Размер шрифта
-
+

Депрессия. Торг. Писательство - стр. 28

Но я не помню, как писал тот маленький рассказ. Или как отправлял его в газету – ничего не помню на сей счет.

Может быть, потому что это был не самый первый для меня опыт сочинительства. Если не ошибаюсь (а с этим моим странным, хаотично собранным альбомом ошибиться проще простого), первая моя история рассказывала про ученых на северном полюсе, которые нашли во льдах огромное яйцо. Из яйца вылупился – та-дам! – динозавр и всех сожрал. Такая себе вариация на тему «Стой, кто идет» (also known as «Нечто») Джона Кэмпбелла. Название своего писательского дебюта не припомню, зато бережно храню в альбоме чувство гордости за него – и не потому, что рассказ был хороший. Он не был хорошим, даже для мальчишки 8–9 лет, я это понимаю. Гордость не распирает меня (ну разве что самую капельку) и оттого, что ту трэшовую фантастику ужасов про динозавра я написал еще до выхода в прокат фильма «Парк Юрского периода». Просто я тогда показал тетрадку с рассказом маме, а она – то ли в шутку, то ли всерьез – приятно удивилась и похвалила меня. Потом было еще несколько тетрадок с рассказами, включая «Человек без стыда» и историю про мужика, который, починяя «Запорожец», случайно изобрел машину времени (как вы понимаете, тогда я читал много фантастики). Были новые восторги мамы, к которым осторожно присоединился и папа. В какой-то момент выяснилось, что отец моего отца, мой дедушка, ветеран Великой Отечественной, который умер еще до моего рождения, был писателем и редактором, членом Союза писателей СССР. Я ничего не знал о нем, когда начинал писать, и родители усматривали в этом некую бытовую мистику – мол, природа отдыхает на детях, но во внуке себя проявила.

Где-то тогда я понял, что сам хочу стать писателем. Но в какой конкретно момент эта идея ко мне пришла – не помню. В альбоме сей знаменательный, судьбоносный момент никак не отмечен.

Как нет в нем ровным счетом ничего и о том, когда и почему я начал толстеть.

Обычный маленький мальчик Миша просто в какой-то момент стал толстеньким мальчиком Мишей. Есть, опять же, реальные фото – разница между ними вряд ли составит больше пары лет. И на одних снимках я еще худой, хоть и с довольно милыми пухлыми щечками, а на других уже сам превратился в одну распухшую, как от зубной боли, щеку.

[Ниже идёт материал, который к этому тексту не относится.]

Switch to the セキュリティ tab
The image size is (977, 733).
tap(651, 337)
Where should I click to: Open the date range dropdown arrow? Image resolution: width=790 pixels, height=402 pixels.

Рискну предположить, что лишний вес у меня появился после того, как сгорел дом нашей семьи – в том самом поселке, в окрестностях которого я познал вкус печеной картошки и вляпался в коровьи экскременты. Безусловно, пожар в доме нанес мне серьезную травму – по счастью, лишь психологическую. И, как часто бывает, я вполне мог свои душевные страдания «заедать», оттого и толстел. В общем-то, ничего удивительного, и даже вполне логично предположить, что так оно все и было.

Но я ничего не помню об этом.

Я очень ярко помню другое. Один-единственный мимолетный момент, или даже не момент, а мысль, посетившую меня в тот самый день, когда сгорел дом в поселке. Кажется, меня и родителей везли куда-то. Кажется, мы проезжали мимо пепелища, оставшегося на месте нашего дома. Мне было больно. Я был в ужасе. У меня было огромное, размером с Вселенную, горе, потому что, знаете ли, это полный капут, когда вам всего девять лет и сгорает дотла ваш дом.

И вот тогда я почему-то подумал, что пожар – это испытание. Словно сам Господь (рок, фатум, некая могущественная, несоизмеримо огромная Сила) НЕ ХОЧЕТ, чтобы я писал рассказы. Или таким жестоким способом устраивает мне некую проверку на вшивость. Понимание этого было четким и ясным. Но еще ярче была пронзившая мой детский разум мысль: «Я все равно СТАНУ писателем». Всем назло.